▼
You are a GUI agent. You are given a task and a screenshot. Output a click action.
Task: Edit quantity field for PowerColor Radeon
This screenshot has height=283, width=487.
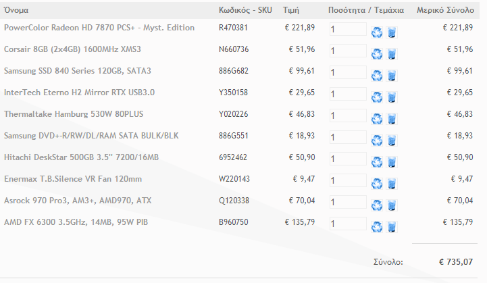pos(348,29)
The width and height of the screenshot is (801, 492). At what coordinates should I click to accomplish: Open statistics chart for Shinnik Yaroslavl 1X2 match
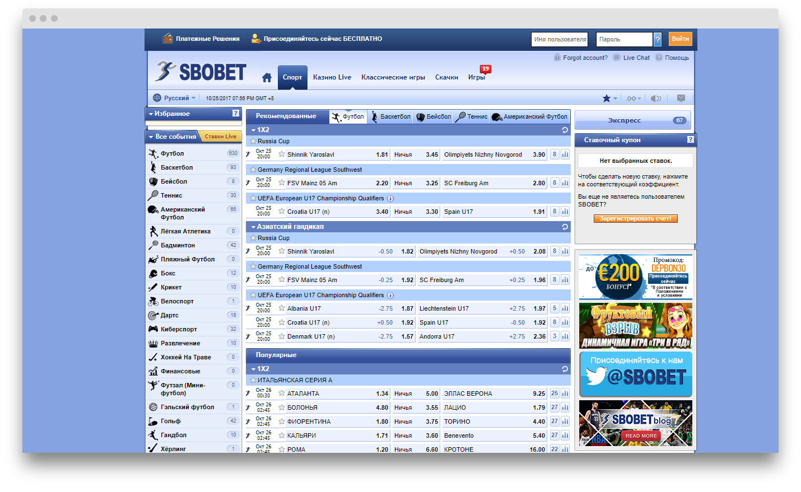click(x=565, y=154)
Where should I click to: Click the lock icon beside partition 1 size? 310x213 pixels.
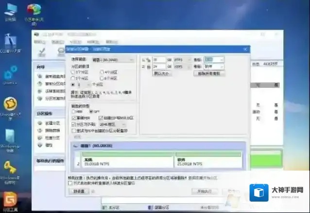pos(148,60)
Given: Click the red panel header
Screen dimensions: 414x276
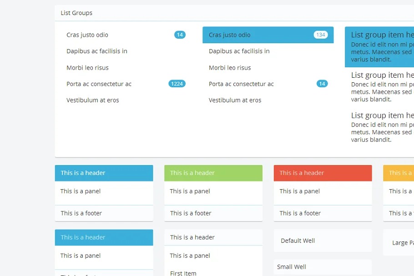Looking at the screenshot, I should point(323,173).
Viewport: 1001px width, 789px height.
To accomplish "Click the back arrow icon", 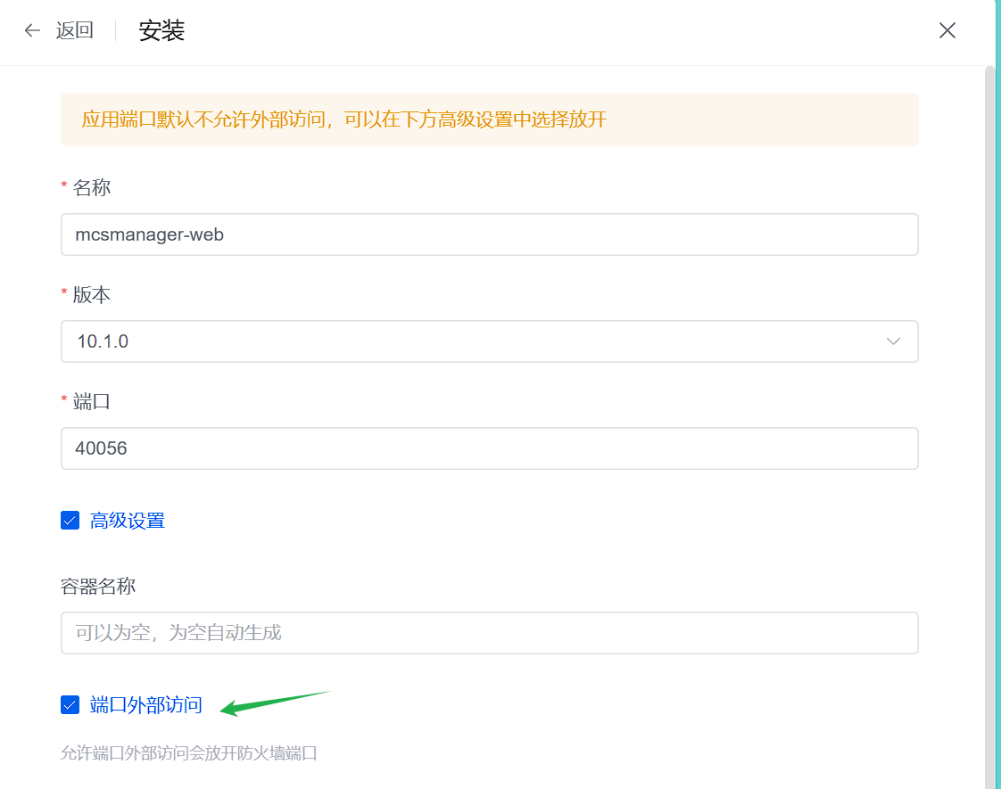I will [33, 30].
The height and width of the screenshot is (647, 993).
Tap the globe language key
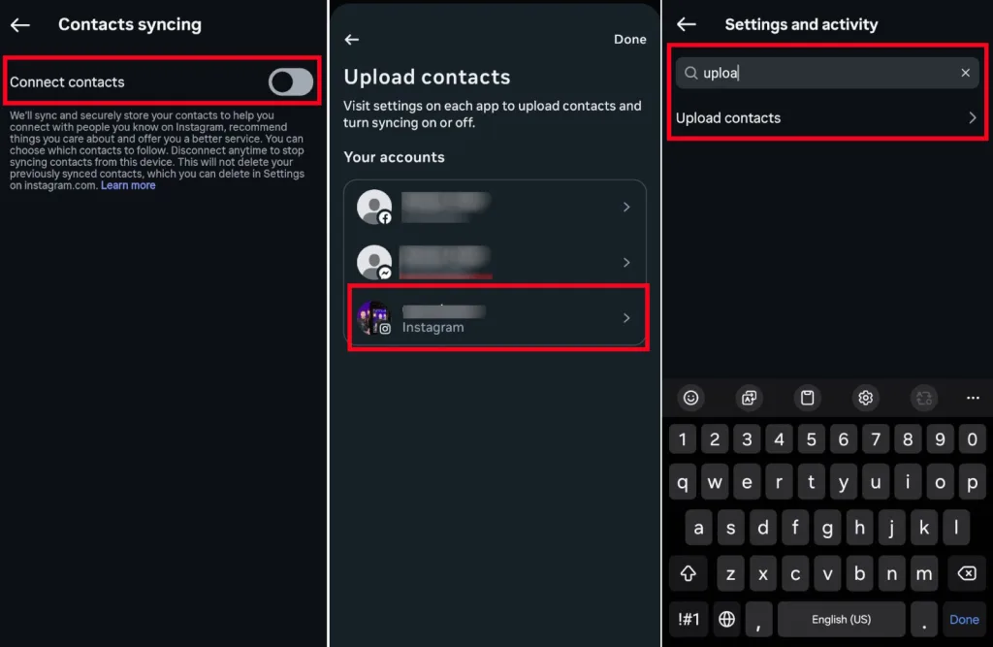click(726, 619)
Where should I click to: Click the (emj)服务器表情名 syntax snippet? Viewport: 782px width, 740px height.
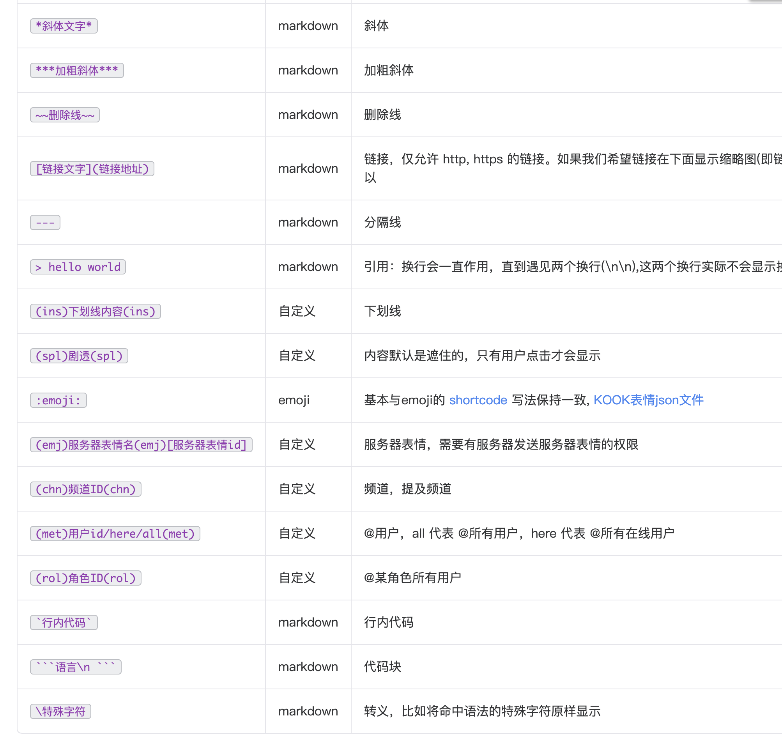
▲
ЧТО ТРЕБУЕТСЯ:
Посчитайте, в скольких строках данных встречается слово «Where» с учетом регистра. В ответе приведите только число.

РЕЗУЛЬТАТ:
2